**WRITTEN INSTRUCTION**
Copy out the part of the rows that opens with the line containing "You are a GUI" and closes with the last of the rows, requests included, and shift every click coordinate in the answers by -7. Leave the pictures out of your answer.

**DATASET CONTENT**

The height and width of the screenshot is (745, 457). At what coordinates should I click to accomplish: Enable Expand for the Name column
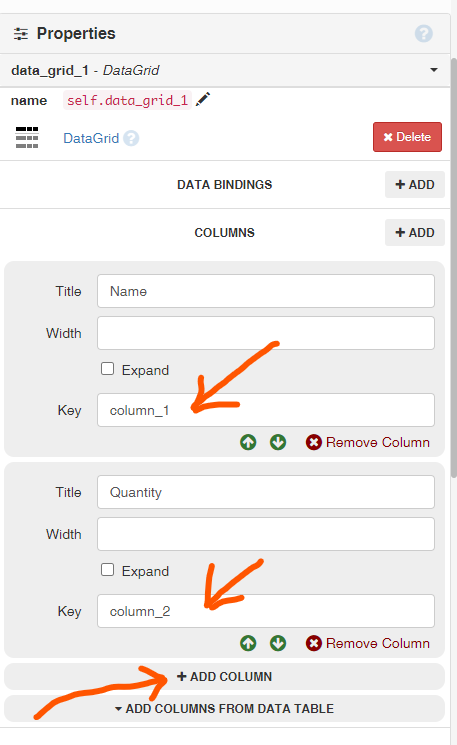point(107,369)
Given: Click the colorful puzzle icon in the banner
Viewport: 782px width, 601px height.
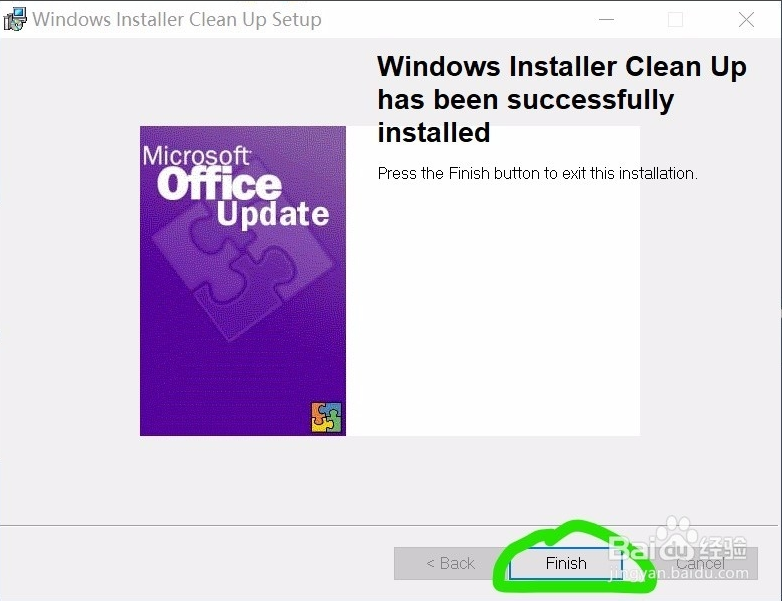Looking at the screenshot, I should coord(326,417).
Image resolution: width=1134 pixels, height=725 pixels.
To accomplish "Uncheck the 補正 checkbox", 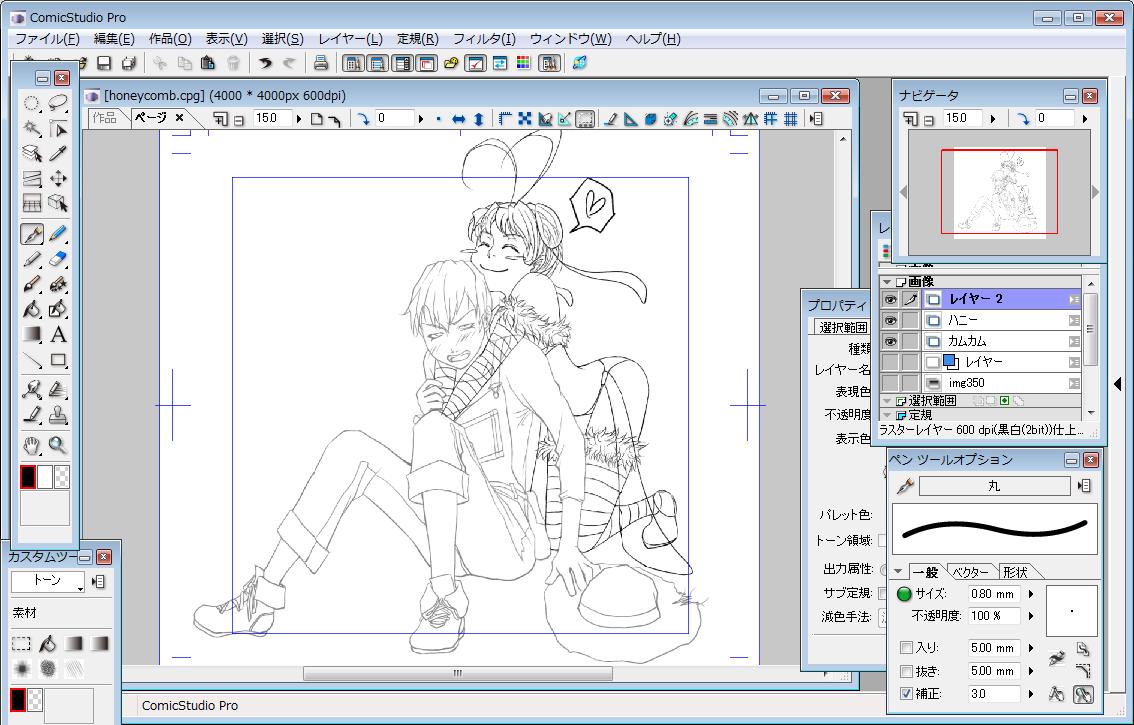I will (906, 693).
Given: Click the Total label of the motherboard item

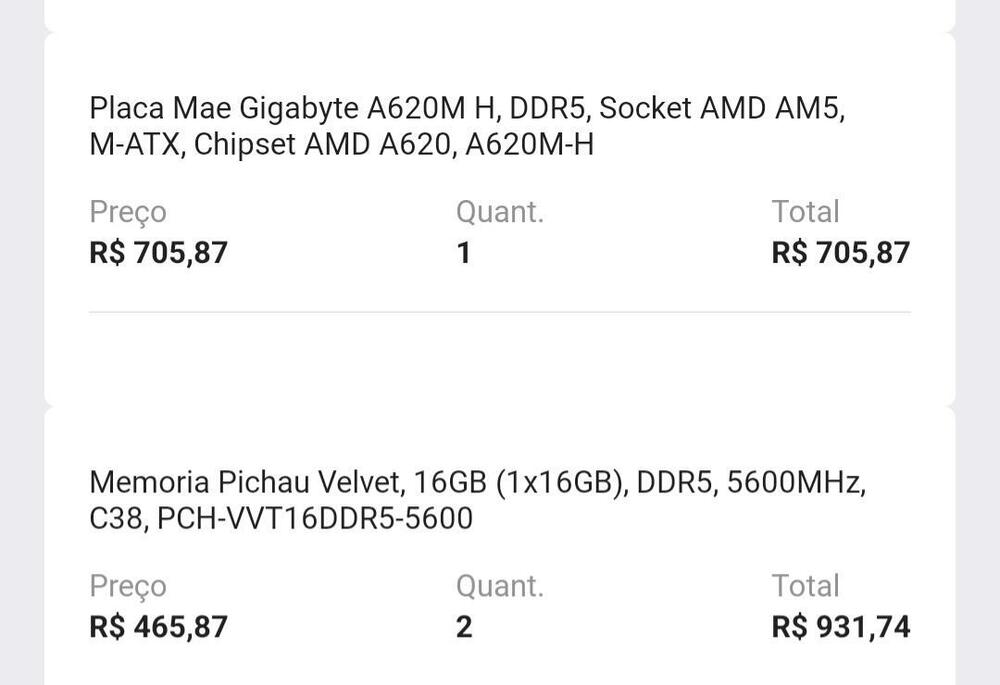Looking at the screenshot, I should 805,212.
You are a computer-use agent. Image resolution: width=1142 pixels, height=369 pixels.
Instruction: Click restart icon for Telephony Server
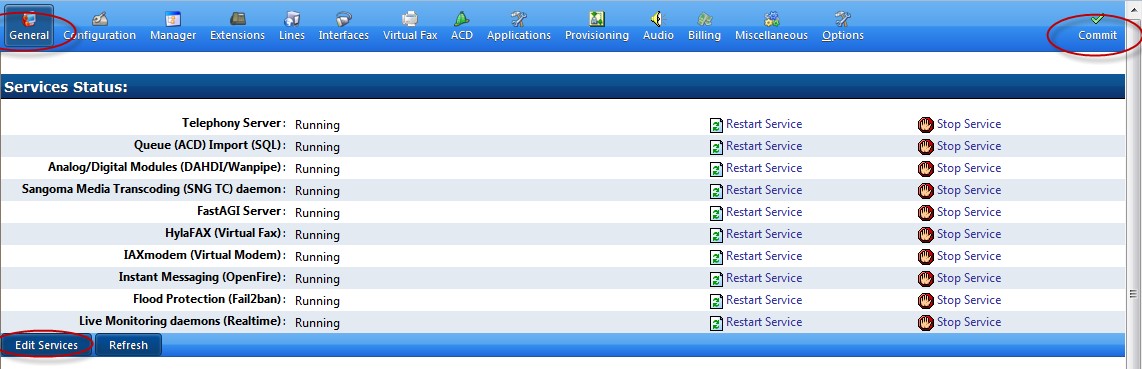(717, 125)
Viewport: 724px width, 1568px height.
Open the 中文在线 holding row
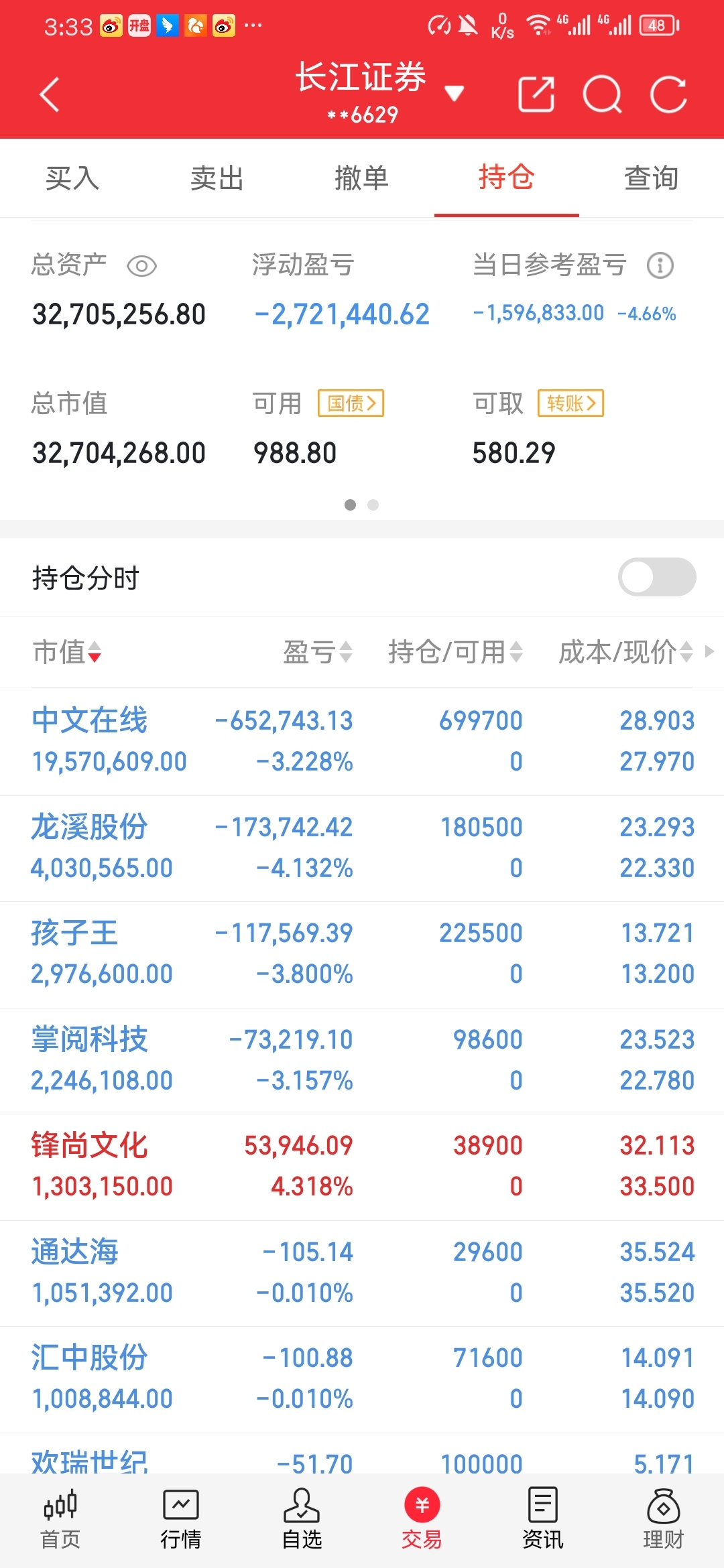(x=362, y=741)
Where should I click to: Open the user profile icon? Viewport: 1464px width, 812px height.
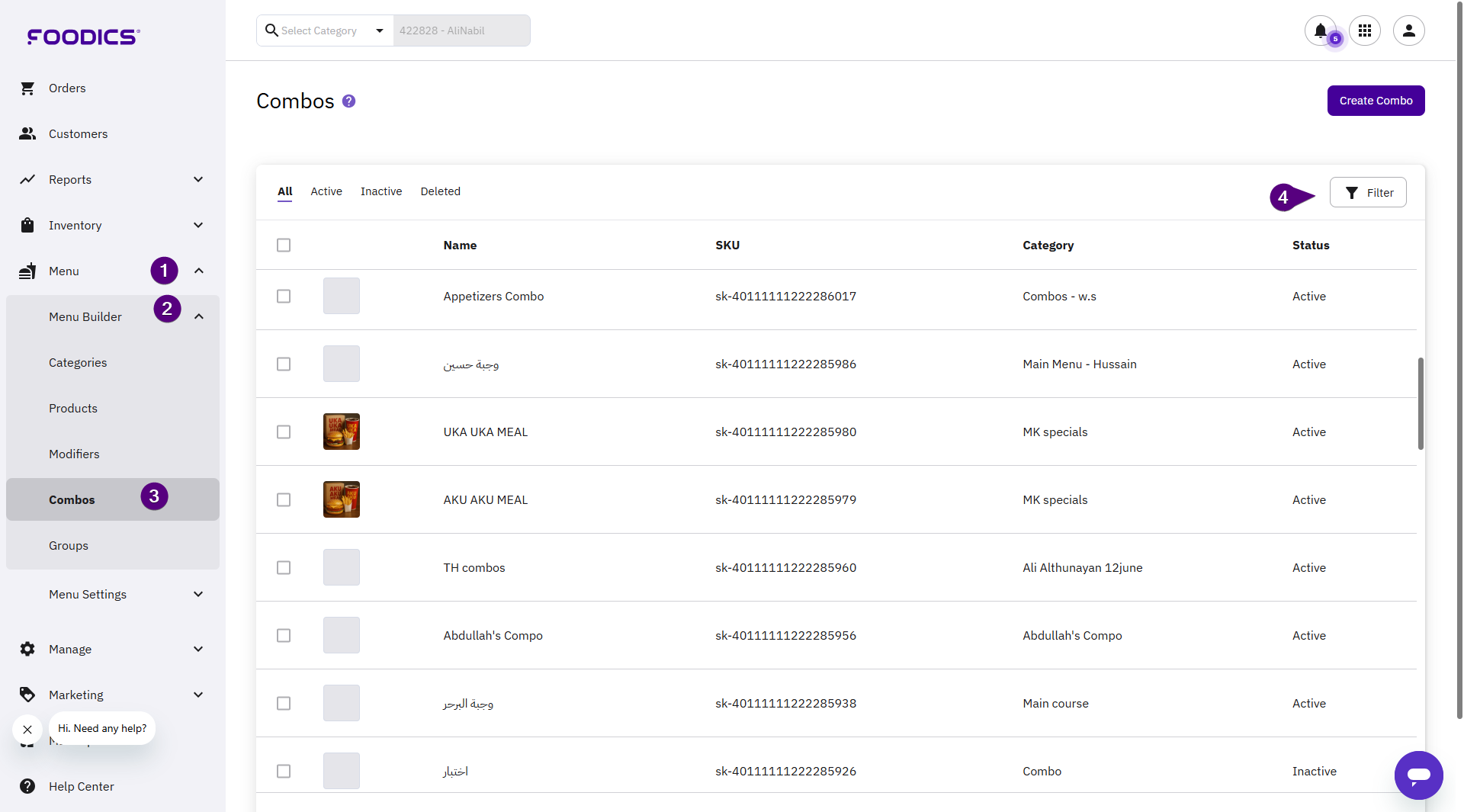(1408, 30)
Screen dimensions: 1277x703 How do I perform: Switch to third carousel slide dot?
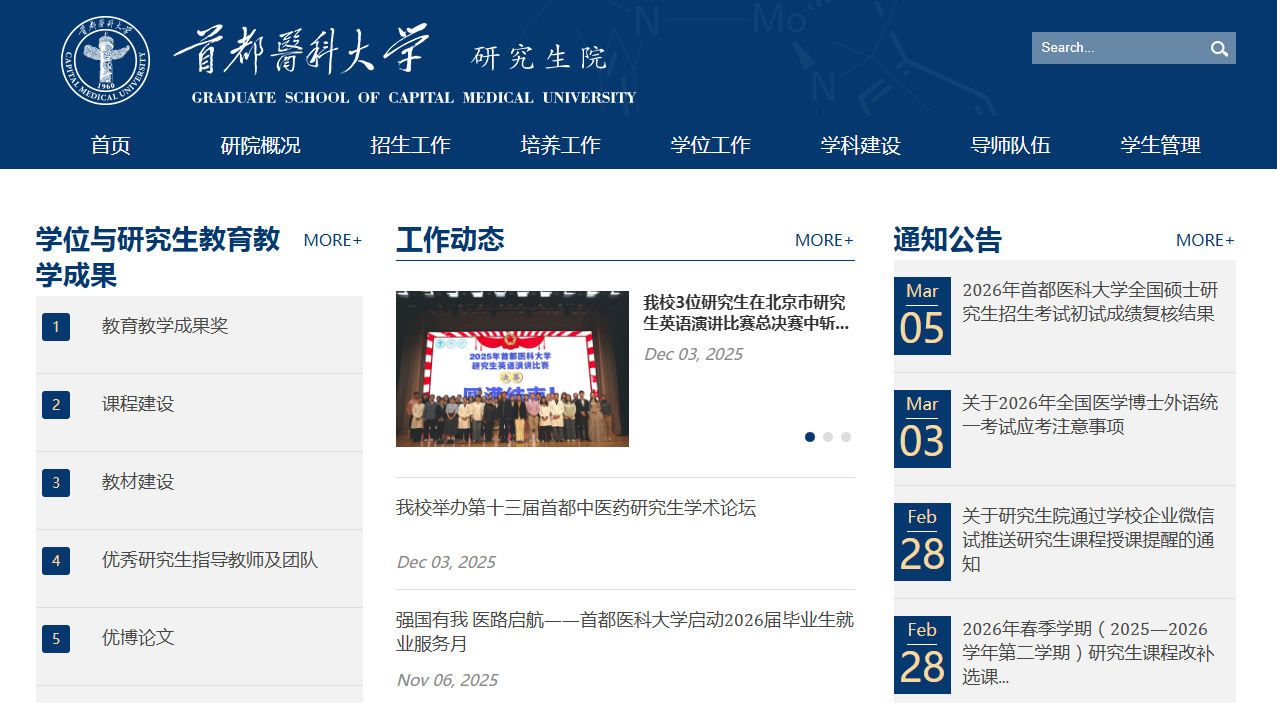[846, 437]
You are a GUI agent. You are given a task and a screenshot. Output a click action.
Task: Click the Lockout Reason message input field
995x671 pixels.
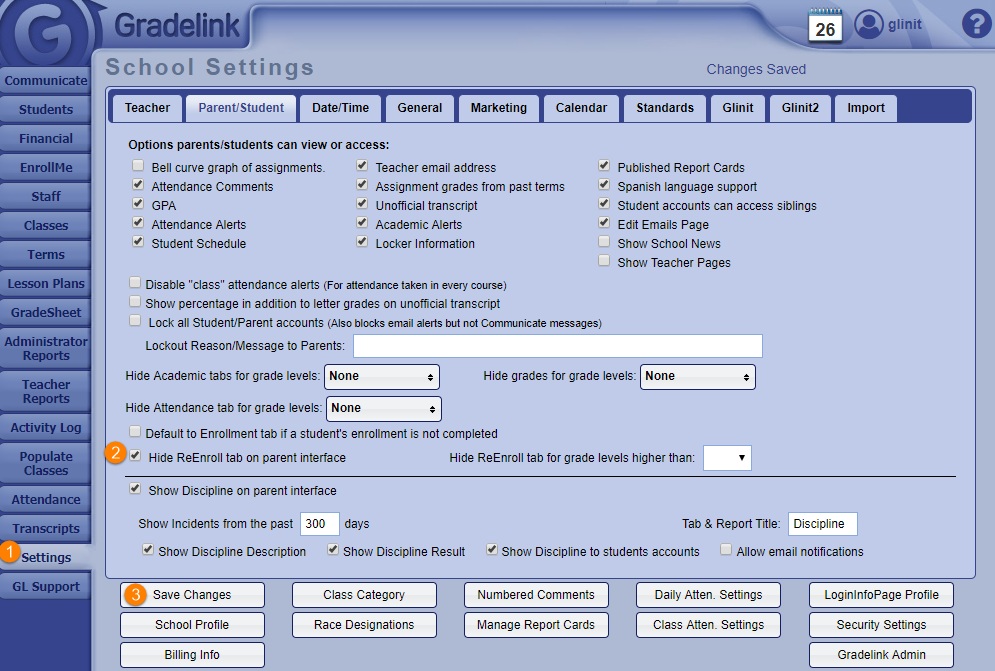coord(557,346)
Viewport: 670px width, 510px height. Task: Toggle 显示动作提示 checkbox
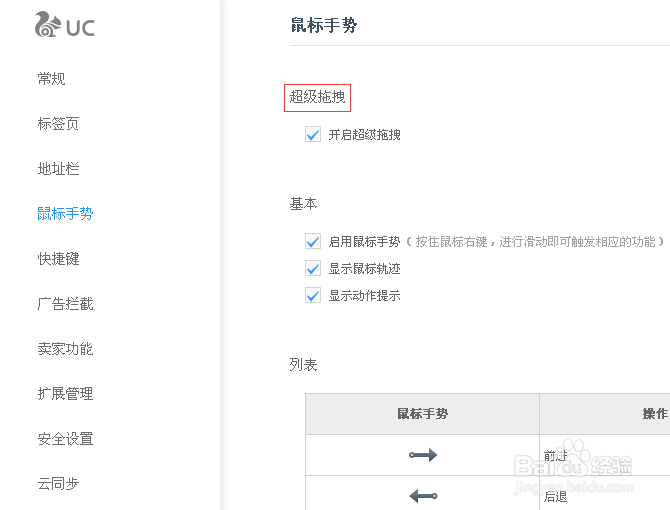click(313, 296)
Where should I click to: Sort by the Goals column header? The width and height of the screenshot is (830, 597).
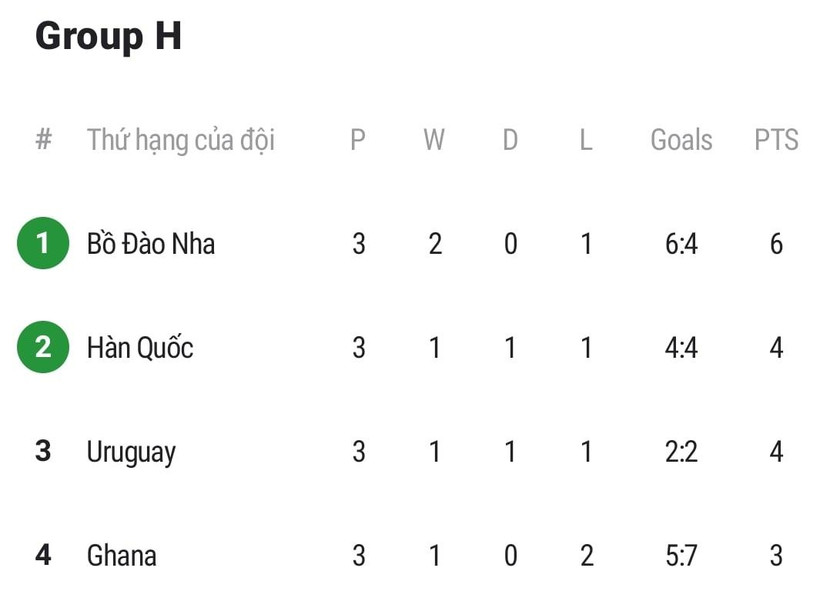click(681, 140)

**WORKED ANSWER**
You are a GUI agent. You are given a task and a screenshot. Output a click action.
Task: Click the Lockout Reason message input field
995x671 pixels.
coord(550,339)
Viewport: 670px width, 510px height. Task: Toggle 显示动作提示 checkbox
click(306, 289)
Where should I click to: Sort by the Goals column header? The width and height of the screenshot is (830, 597).
click(674, 133)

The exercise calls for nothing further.